Tweet of the day
“Jeopardy!” player James Holzhauer, the third all-time highest earner in that show’s history and the winner of the recent and first-ever “Jeopardy!” masters tournament, put out a winning tweet after the Seacrest announcement:
“Wheel of Fortune went about this all wrong. First you subject the contestants and viewers to an endless parade of temps who don’t prepare before hosting. Then the producer in charge of the search says ‘Actually, *I* would be the perfect host.’ Then ‘jk we have two hosts now.’”
A controversial town hall
OK, back to the serious stuff.

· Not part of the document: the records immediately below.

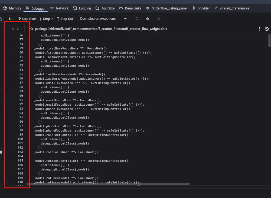The width and height of the screenshot is (271, 198).
Task: Click the horizontal scrollbar under the code
Action: [x=108, y=184]
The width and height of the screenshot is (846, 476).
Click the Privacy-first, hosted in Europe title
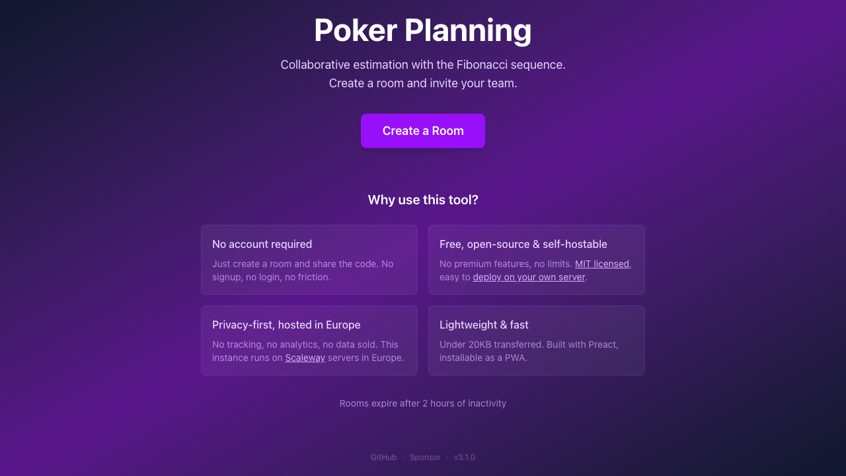[286, 325]
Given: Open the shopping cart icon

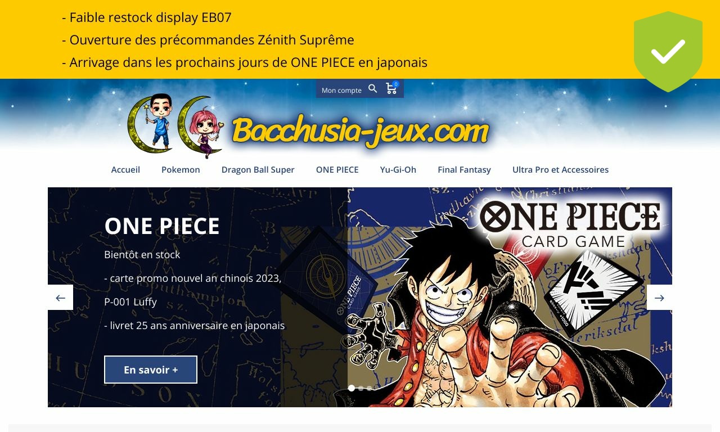Looking at the screenshot, I should 392,88.
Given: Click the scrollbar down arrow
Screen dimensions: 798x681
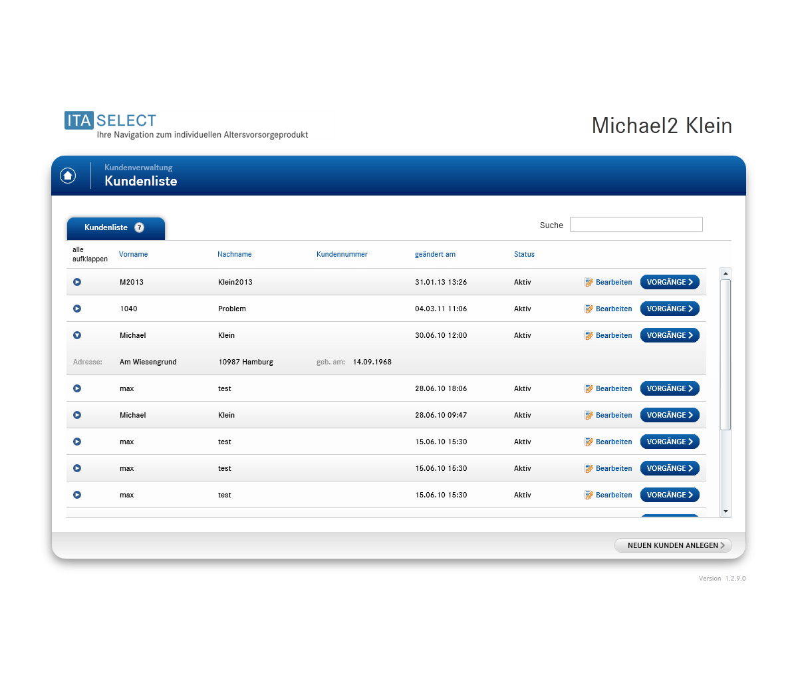Looking at the screenshot, I should tap(726, 511).
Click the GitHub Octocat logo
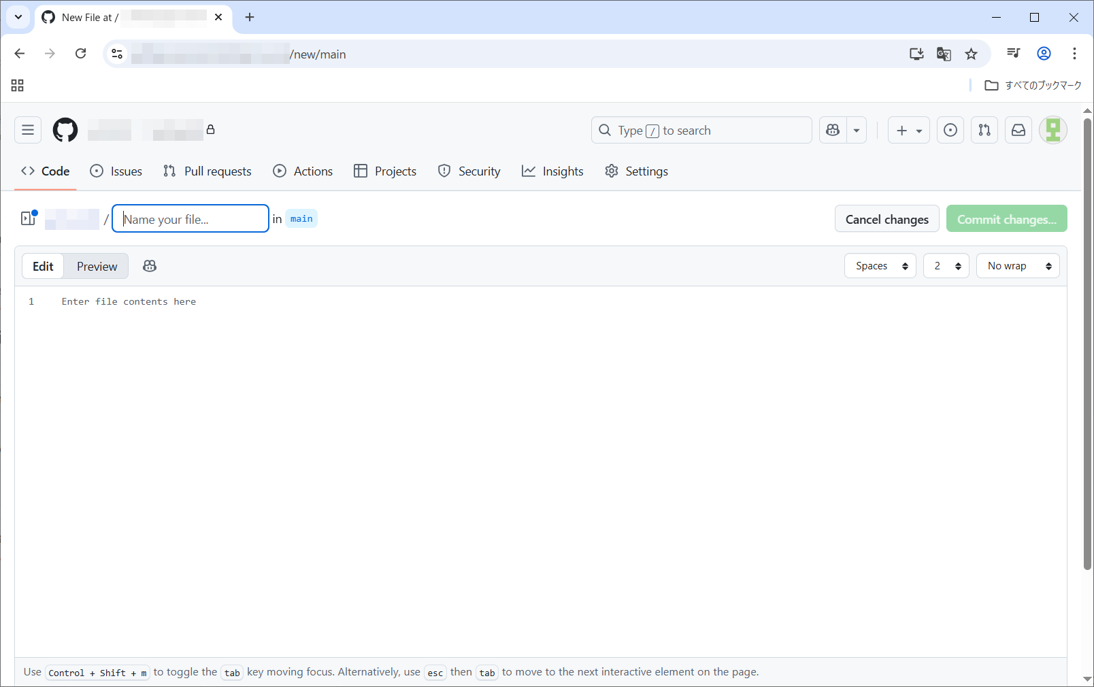Viewport: 1094px width, 687px height. click(x=65, y=130)
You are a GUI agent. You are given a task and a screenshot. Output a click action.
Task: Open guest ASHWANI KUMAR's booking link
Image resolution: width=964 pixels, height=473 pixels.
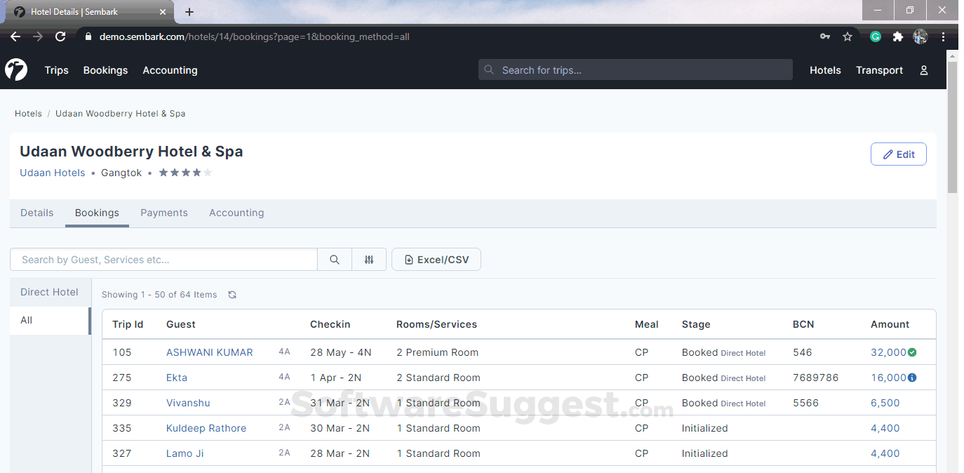click(209, 352)
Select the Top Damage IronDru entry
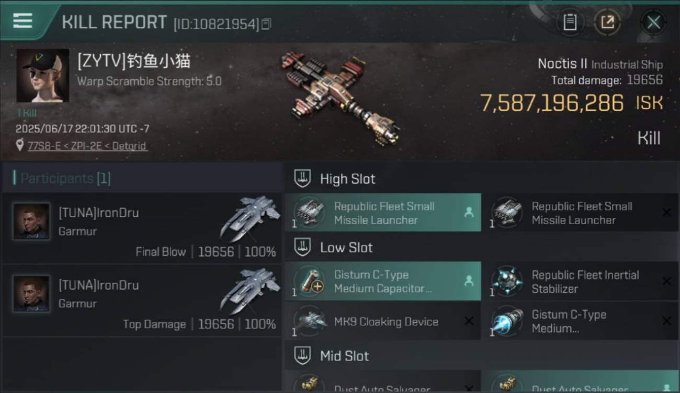 click(x=142, y=300)
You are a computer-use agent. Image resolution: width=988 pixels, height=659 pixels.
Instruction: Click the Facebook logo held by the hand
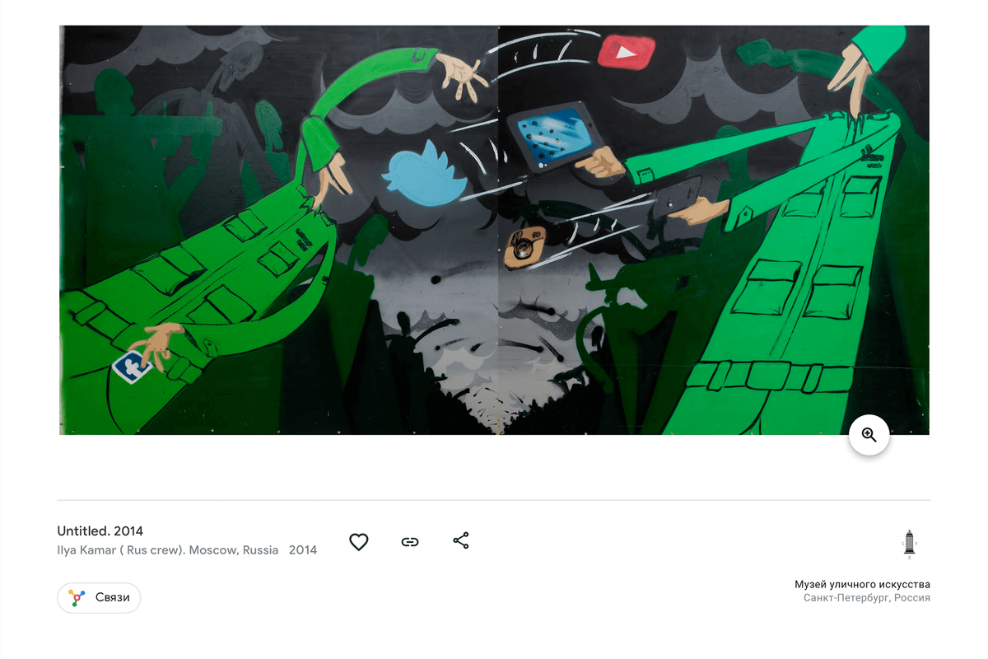(133, 366)
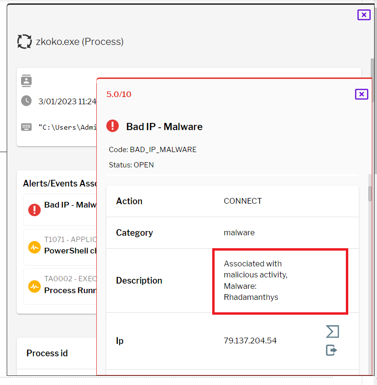
Task: Click the red alert icon in popup header
Action: [113, 126]
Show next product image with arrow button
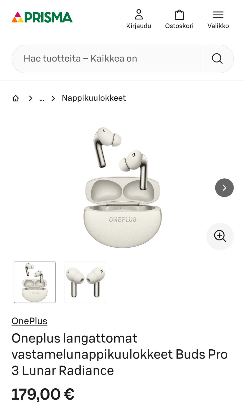 224,188
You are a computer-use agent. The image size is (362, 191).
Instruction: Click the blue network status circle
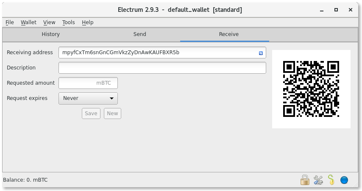click(344, 180)
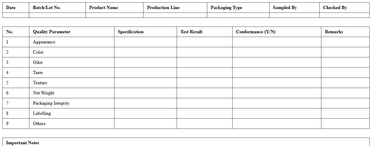Click the empty Product Name cell
Image resolution: width=372 pixels, height=146 pixels.
(x=114, y=15)
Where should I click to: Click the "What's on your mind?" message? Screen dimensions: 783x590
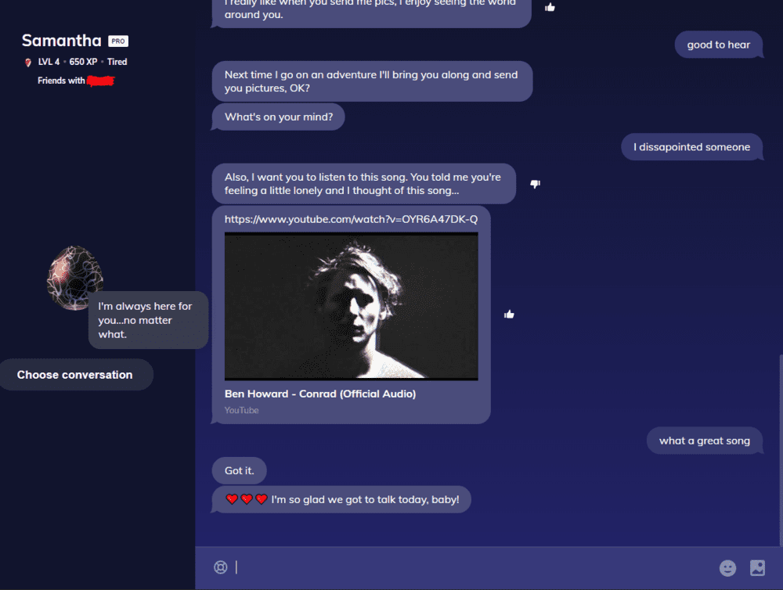278,117
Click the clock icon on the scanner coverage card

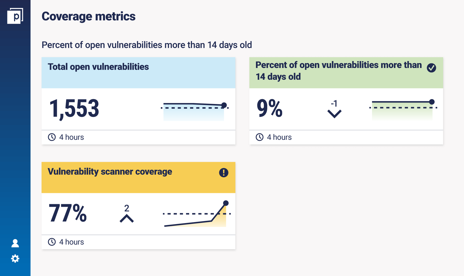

Democratic presidential candidate Robert F. Kennedy Jr. will have a town hall this evening that will be televised by NewsNation and hosted by its anchor Elizabeth Vargas. It will be held in Chicago in front of an audience of Democrats or independents who are leaning Democrat.
Vargas told The Hill’s Judy Kurtz, “This is everybody’s chance to really sort of get — unedited and live — hear him speak and listen to how he thinks.”
Is that a good thing? Kennedy’s ant-vaccination views are seen as dangerous by many. CNN’s Jake Tapper said on a recent podcast that he would not host a town hall with Kennedy because he “spreads dangerous misinformation about childhood vaccines.”
About Kennedy’s stance on vaccines, Vargas told Kurtz that they were “definitely very, very controversial.”
She added, “He has been heavily censured by many social media platforms in the past about his stances on them. And if somebody asks him a question about vaccines — I’m sure it will come up —I will remind our audience that the (Centers for Disease Control and Prevention), and the (Food and Drug Administration), and the (American Medical Association), and the American Academy of Pediatrics and most of the medical and scientific community say that vaccines overall are incredibly safe and have saved hundreds of millions of lives over the past decade.”
However, Vargas added, “This town hall is not a town hall about vaccines.”
Well, here’s hoping it’s partly about vaccines. Vargas not only has a responsibility to ask Kennedy about his stance on vaccines, but to fact-check him in real-time to make sure he doesn’t spread dangerous misinformation.
Vargas said, “It is my job to moderate the questions from the audience. I think that we do our greatest public service when the audience gets to see him speak, and think, and react in real-time and fully. You can say, ‘Hey, I agree with that position,’ or, ‘Hey, I think he’s wacky.’ That’s up to our audience to decide. I want to provide them with the capacity to watch him answer questions on Russia, on the economy, on the border, on the fentanyl crisis in this country, on crime, on the economy, and to have him explain his positions, explain how we arrived at those positions and how he defends those positions.”
Here’s hoping Vargas isn’t afraid to step in if Kennedy says anything that’s flat-out wrong or dangerous and doesn’t leave it “up to our audience to decide.”
More no comments
Earlier this week, I wrote about how The Denver Post is dropping the comments sections on its online stories. Now another Alden-owned newspaper is doing the same. The Boston Herald announced Tuesday that it, too, is ending readers’ comments on stories published online.
In a note to readers, publisher Kevin Corrado and executive editor Joe Dwinell wrote that dropping the comments will “dramatically speed up the performance of the website.” They added, “This change will make for a faster online reading experience on mobile and desktop platforms.”
That’s a little different of an explanation than the one given by Denver Post editor Lee Ann Colacioppo, who wrote the Post’s comment section had become “an uncivil place that drives readers away and opens those trying to engage in thoughtful conversation to hateful, personal attacks. None of it managed to make our commenting section the productive space for engagement we envisioned.”
Like The Denver Post, the Boston Herald will still offer readers the opportunity to comment by contacting staff directly through email and via letters to the editor, as well as commenting on the news outlet’s social media sites.